No. Both drugs should be stopped at least two months before attempting conception. Animal data shows fetal harm with both agents, and human pregnancy data is insufficient to establish safety. If you have PCOS and ovulation restores on these drugs, use reliable contraception unless you are actively in a planned conception cycle under clinician supervision.
Is Trulicity safe in pregnancy?
Trulicity is contraindicated in pregnancy. Animal reproduction studies showed reduced fetal weight and skeletal abnormalities. Human data is limited. Discontinue dulaglutide before attempting conception and do not use it during pregnancy or breastfeeding.
Does Mounjaro work better for weight loss in women?
Pooled analyses from the SURPASS program suggest women may experience slightly greater percentage weight loss than men at equivalent tirzepatide doses, possibly due to differences in fat mass distribution and hormonal status. However, these sex-stratified analyses were not pre-specified primary endpoints, so interpret them cautiously. Both sexes in SURPASS-2 experienced clinically significant weight reduction.
How do Mounjaro and Trulicity compare for women in menopause?
Neither drug has a dedicated menopausal trial. For perimenopausal and post-menopausal women, tirzepatide's greater weight-loss magnitude makes it more likely to produce meaningful visceral fat reduction, which is the fat depot that increases most during menopause. There are no known interactions between either drug and menopausal hormone therapy.
Does Trulicity lower cardiovascular risk?
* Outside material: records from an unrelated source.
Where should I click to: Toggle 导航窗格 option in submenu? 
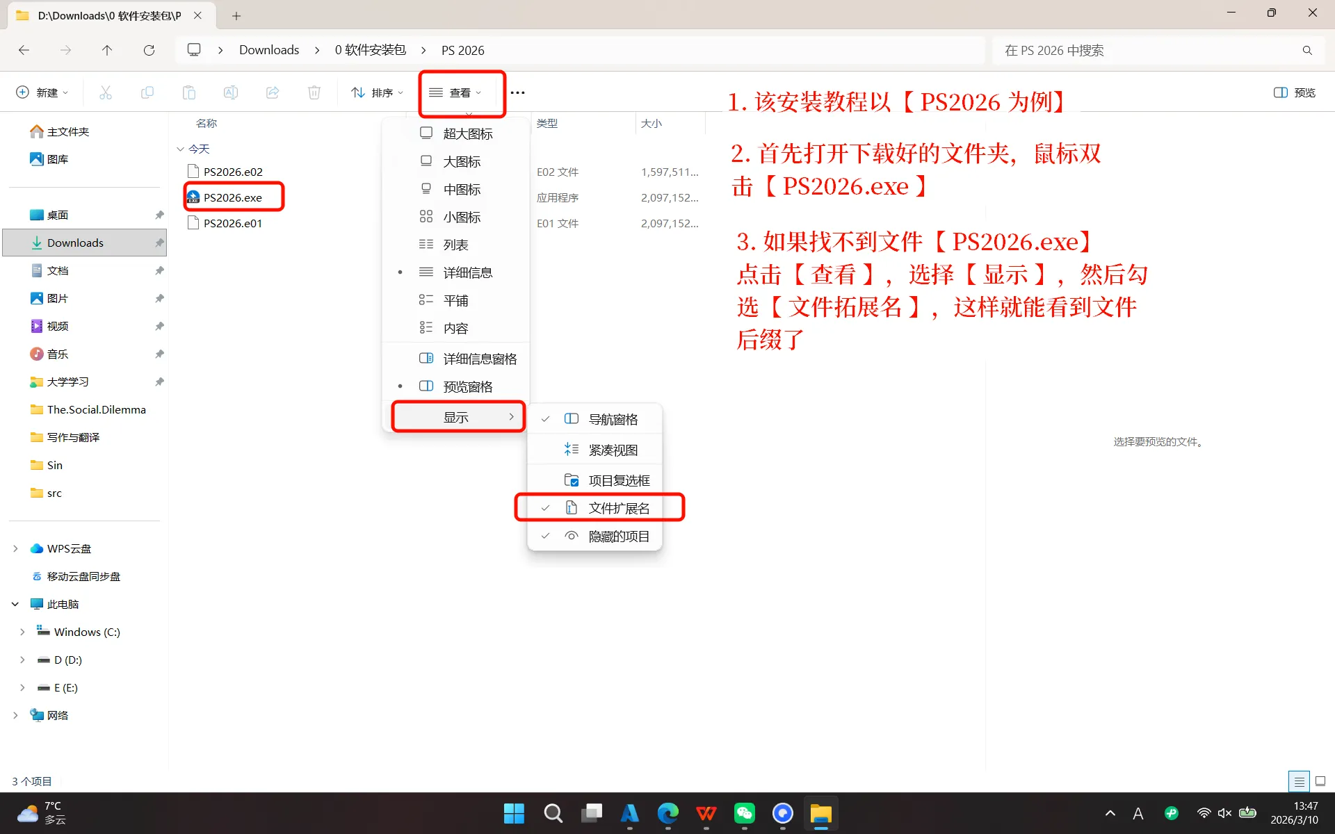[x=613, y=419]
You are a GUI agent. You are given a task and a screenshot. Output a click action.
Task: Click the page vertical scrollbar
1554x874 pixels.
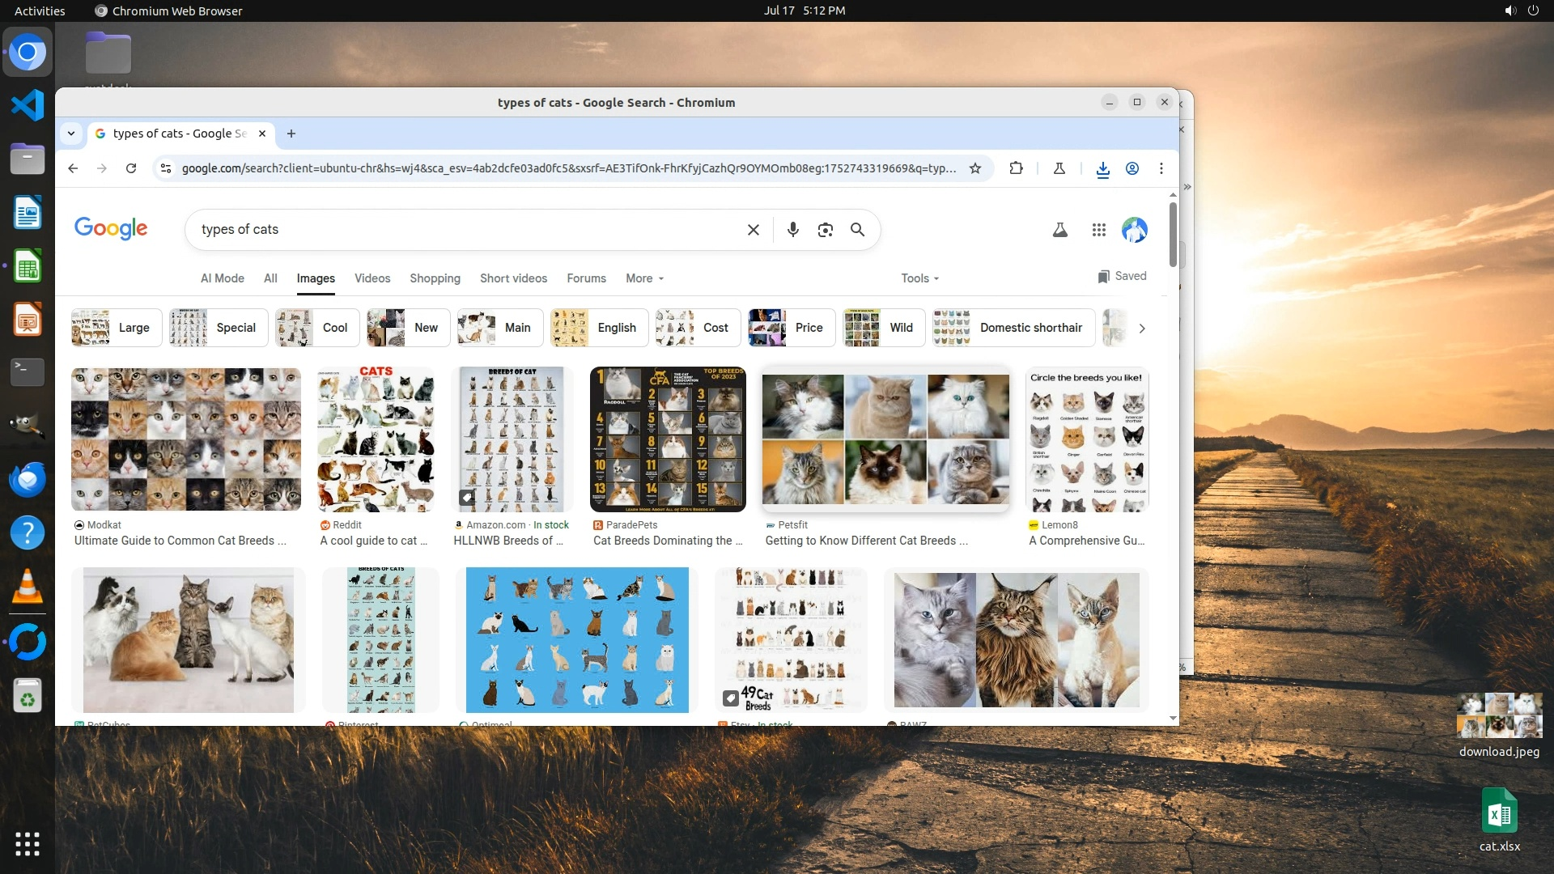(1173, 235)
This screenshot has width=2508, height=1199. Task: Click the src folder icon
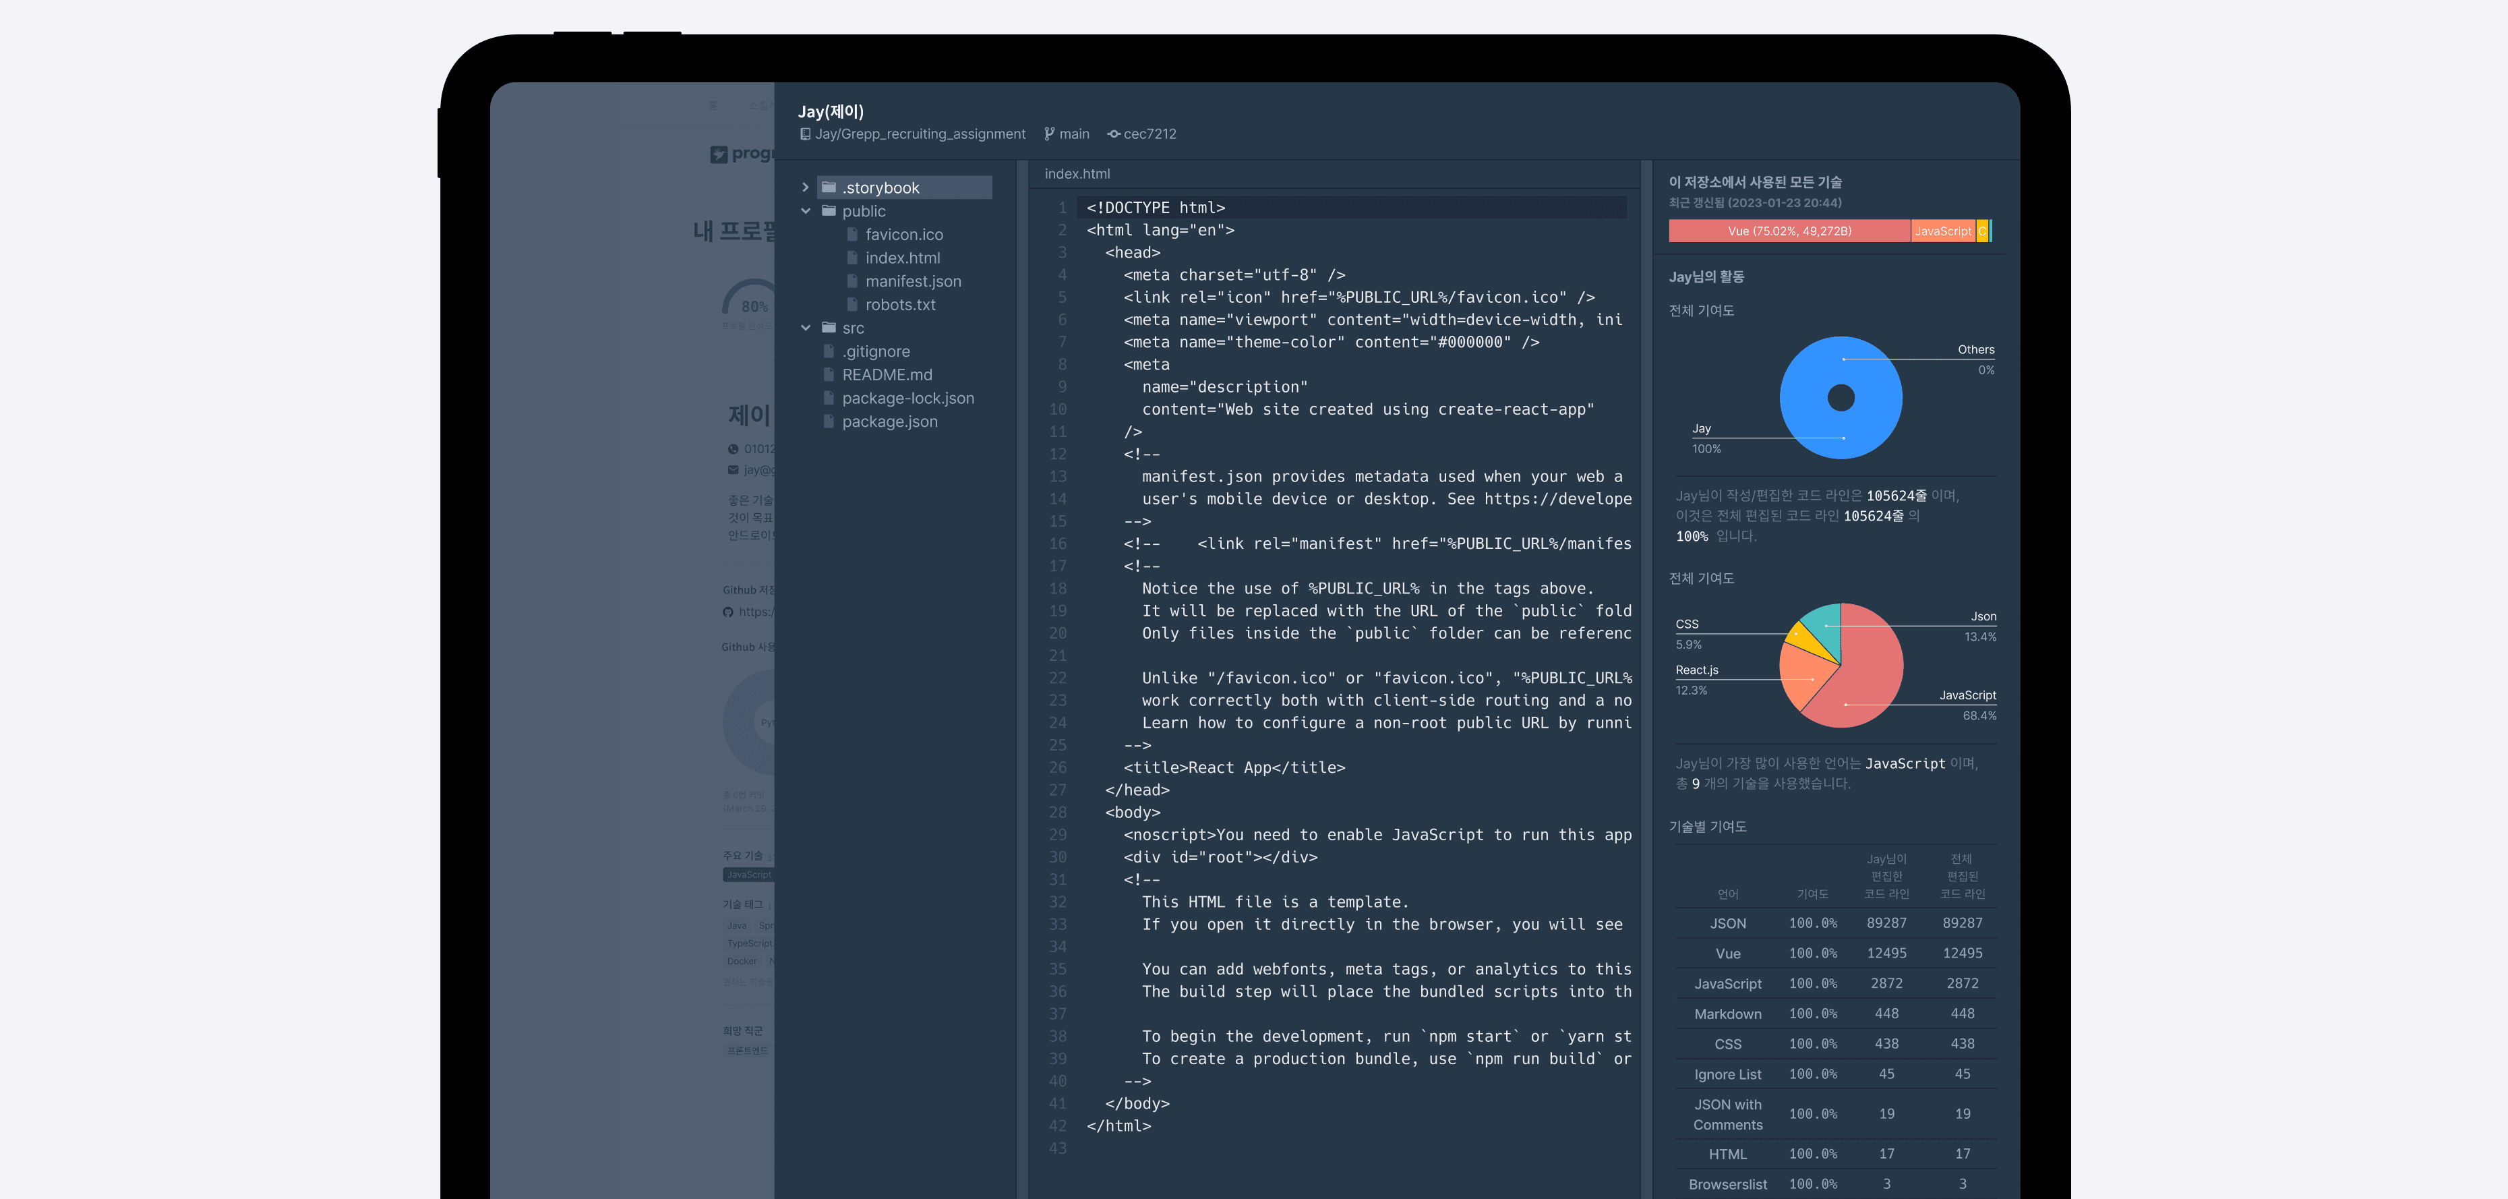829,327

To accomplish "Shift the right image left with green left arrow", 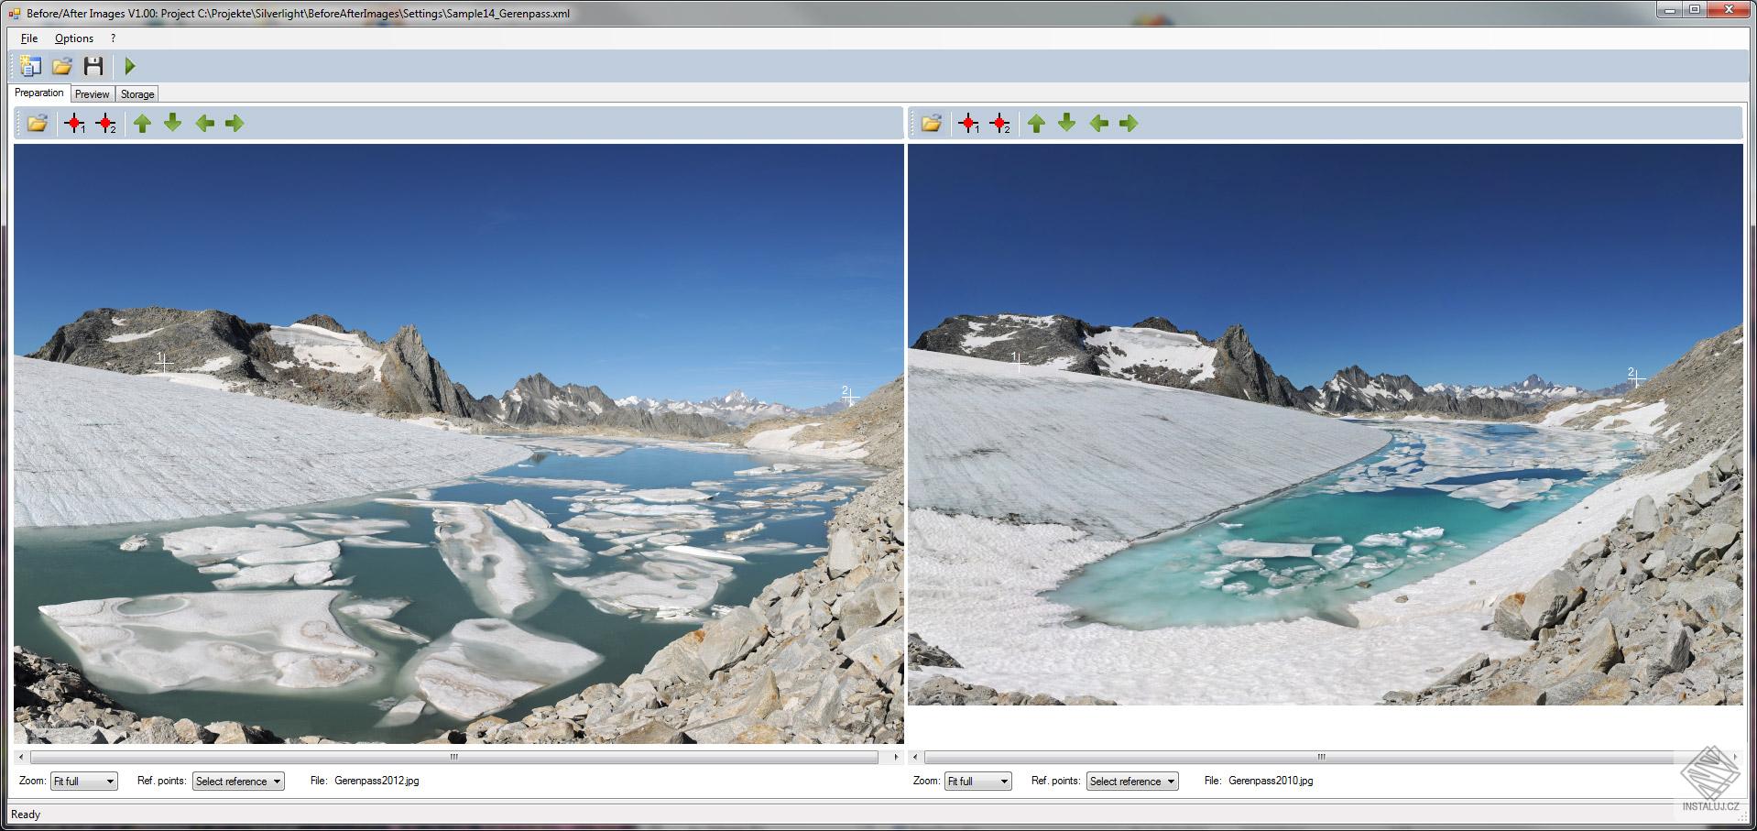I will click(x=1098, y=122).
Yes. The REWIND trial showed dulaglutide 1.5 mg reduced the composite of nonfatal MI, nonfatal stroke, and cardiovascular death by 12% over about 5.4 years in adults with type 2 diabetes. The female subgroup showed a preserved benefit, with particularly notable reduction in stroke. Tirzepatide does not yet have a completed cardiovascular outcomes trial as of early 2025.
Can I take Trulicity with birth control pills?
Use caution with oral contraceptives on any GLP-1 agent. Slowed gastric emptying may reduce oral contraceptive absorption, particularly during dose titration. Consider taking your pill at least one hour before your injection or switching to a non-oral method such as an IUD, implant, patch, or ring to eliminate the absorption concern.
Which drug is covered by insurance more often?
Coverage varies by insurer and indication. Both drugs tend to have better coverage when the diagnosis is type 2 diabetes. Tirzepatide prescribed as Zepbound for weight management alone faces more frequent prior authorization rejections. Dulaglutide has been on the market since 2014 and may have broader formulary placement in some plans. Check your specific formulary and ask about manufacturer savings programs if you are commercially insured.

References

  1. Frias JP, Davies MJ, Rosenstock J, et al. Tirzepatide versus semaglutide once weekly in patients with type 2 diabetes. N Engl J Med. 2021;385(6):503-515.
  2. Gerstein HC, Colhoun HM, Dagenais GR, et al. Dulaglutide and cardiovascular outcomes in type 2 diabetes (REWIND): a double-blind, randomised placebo-controlled trial. Lancet. 2019;394(10193):121-130.
  3. U.S. Food and Drug Administration. Trulicity (dulaglutide) prescribing information. accessdata.fda.gov.
  4. U.S. Food and Drug Administration. Mounjaro (tirzepatide) prescribing information. accessdata.fda.gov.
  5. American College of Obstetricians and Gynecologists. Pharmacological treatment of obesity in adults. Committee Opinion. acog.org.
  6. Bozdag G, Mumusoglu S, Zengin D, Karabulut E, Yildiz BO. The prevalence and phenotypic features of polycystic ovary syndrome: a systematic review and meta-analysis. Hum Reprod. 2016;31(12):2841-2855.
  7. National Library of Medicine. LactMed: Drugs and Lactation Database. GLP-1 receptor agonists. ncbi.nlm.nih.gov.
  8. American Diabetes Association. Standards of Medical Care in Diabetes 2023. Section 9: Pharmacologic Approaches to Glycemic Treatment. diabetesjournals.org.
  9. American Association of Clinical Endocrinology. Clinical Practice Guidelines for Obesity. aace.com.